# Selection:
On the other hand, in some OECD countries, a well-established culture of public sector efficiency led to the development of data registers to improve inter-institutional data sharing. Yet, this mind-set overshadowed the growing value of opening up government data and engaging and collaborating with external actors to solve policy challenges. As a result, those countries that once led the former e-government movement (with a strong focus on efficiency) lagged far behind those that doubled efforts to share and open up data to users to promote business and social innovation.

OECD countries such as Canada, Ireland, the Netherlands, the United Kingdom and the United States have moved towards the definition of overarching data strategies to build greater public sector cohesion and promote the integration of policies and tools.

These strategies comprise most, if not all, stages of the government data value cycle (from data production and its protection to data openness and re-use). Still, each stage requires specific arrangements, as they produce specific policy benefits (e.g., open data enables the use of data as a platform for greater user engagement and collaboration, and better data collection production practices can help reduce policy bias).

c.       Policy makers can misunderstand data governance as the exclusive responsibility of IT departments, but it also implies transformation and coherence of capacities, policies, regulatory frameworks, leadership and organisational culture. Therefore, more strategic public sector data governance approaches are needed.

The OECD has observed that a strong focus on technical issues as the primary outcome of data governance can misguide data-related policy decisions. For instance, by focusing primarily on the adoption of technological solutions such as application programming interfaces (APIs) and data standards (see the Overview of public sector data governance practices later in this chapter), rather than also enabling the adequate organisational, governance and cultural context to make those tools valuable to address policy challenges. All of these are critical elements of good data governance.

In some cases, OECD countries have invested resources to define strategic roles (e.g. data stewards, chief data officers) to support data governance by describing a more robust institutional fabric. Establishing these strategic roles can help scale and sustain policy implementation and build greater data maturity across the public sector (OECD, 2018[7]). The effort has occurred either in the context of data strategies or open data policies [e.g. Korea and the United States (see the Overview of public sector data governance practices later in this paper)]. However, in most countries, data leadership and/or stewardship are still misunderstood, thus confining data governance to the activities of the IT department and not as a factor that can help achieve policy goals through better data management and sharing practices.

d.      Public policies tend to overlook the benefits of data governance. There is a need for promoting data governance as a sublayer of policy arrangements. This can help extract value from data for a successful policy.

Good data governance supports public sector reform as a whole. In this light, its application is in line with core OECD principles and guidelines in areas such as regulatory policy (OECD, 2012[8]), digital government (OECD, 2014[9]), public procurement (OECD, 2015[10]), budgetary governance (OECD, 2015[11]), open government (OECD, 2017[12]), public sector integrity (OECD, 2017[13]), and public service leadership and capability (OECD, 2018[14]).

In best-case scenarios, most or some of the different elements of data governance (ranging from data strategies and institutional and regulatory frameworks to infrastructure and architecture) are nested within public sector digital transformation efforts and/or digital government policies. However, while policy and decision makers within line and coordination ministries (e.g. environment, transport, finance, public administration) increasingly recognise the relevance of "data as an asset" in their policy discourse, these policies often ignore the critical contribution of data governance to policy success. This context is not endemic to the public sector, for "today there is wide agreement that data is a critical asset [among businesses], but that doesn't always translate into taking the necessary actions to make that asset deliver real advantages" (Algmin and Zaino, 2018[15]).

# Data shown:
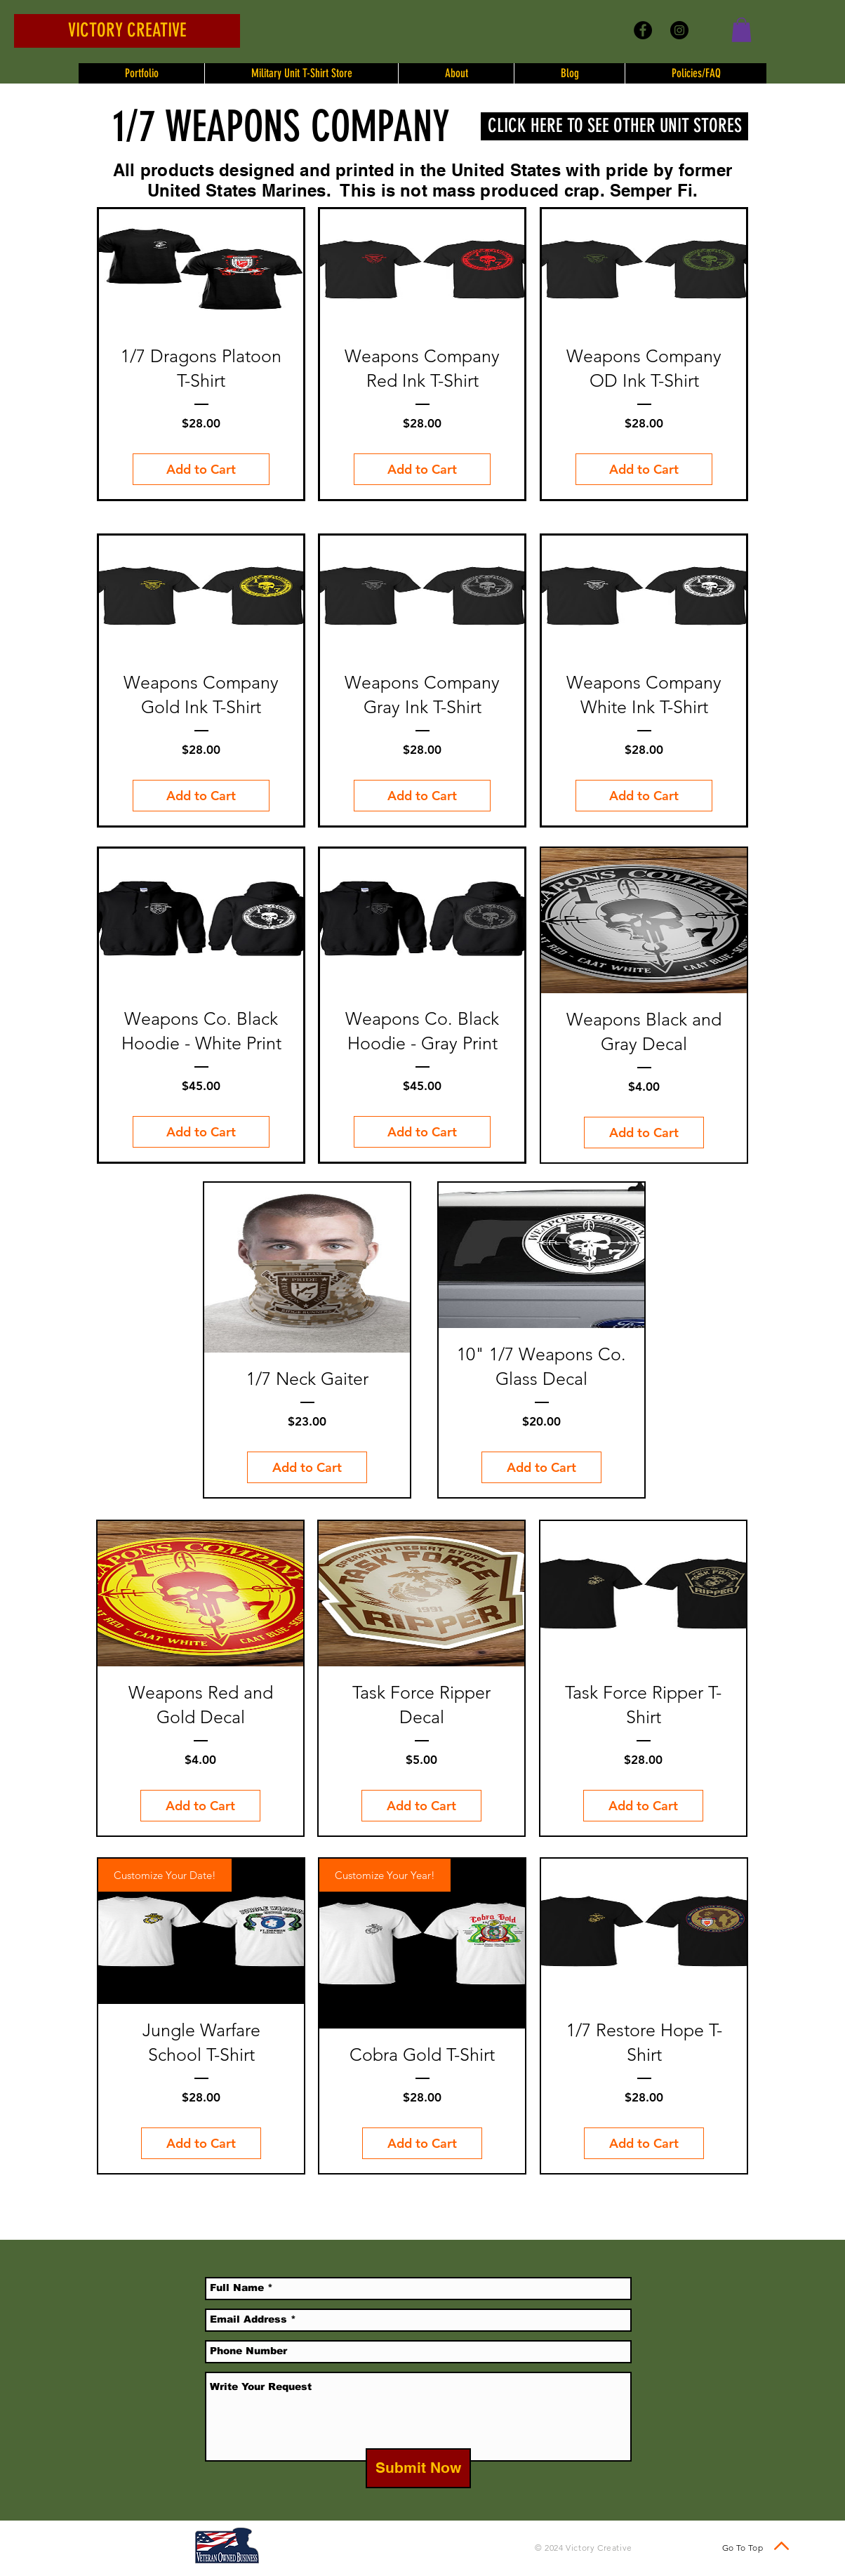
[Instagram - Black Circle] (679, 30)
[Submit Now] (418, 2468)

# Written tasks:
1) According to the data governance excerpt, which OECD countries have moved toward defining overarching data strategies?
2) Carry the data governance excerpt forward from its last sentence.
The material after the data governance excerpt comes from a separate source.

# Final results:
1) Canada, Ireland, the Netherlands, the United Kingdom and the United States.

2)
The issue is particularly relevant in the context of cross-cutting public policies that require the sharing of, and access to, data from multiple public sector organisations for policy monitoring, compliance and evaluation purposes (e.g. public sector integrity, public budgeting, regulatory policy), or in the context of cross-sectoral data-sharing practices and governance arrangements (e.g. business-to-government data sharing) (see flexibility and scalability later in this section).

Public policies other than digital government can benefit from data governance as an underlying, yet mission-critical, element for policy success. This could be achieved when feasible by embedding different data governance elements in existing organisational and policy structures. By doing so, policy makers can enable the proper context and move from the overused discourse on data as an asset to the definition of an environment where data serves specific needs across the policy cycle.

e.      Good data governance does not happen in isolation. It benefits from adopting open, inclusive, iterative, collective and value-based approaches to its definition, implementation, evaluation and change.

Good data governance is not the responsibility of a small group of people. It should reflect the needs of a globalised, fast-paced, diverse, digitalised and inter-connected world. Public sectors must move away from closed and isolated ways of defining, implementing, monitoring and evaluating their data governance frameworks and tools.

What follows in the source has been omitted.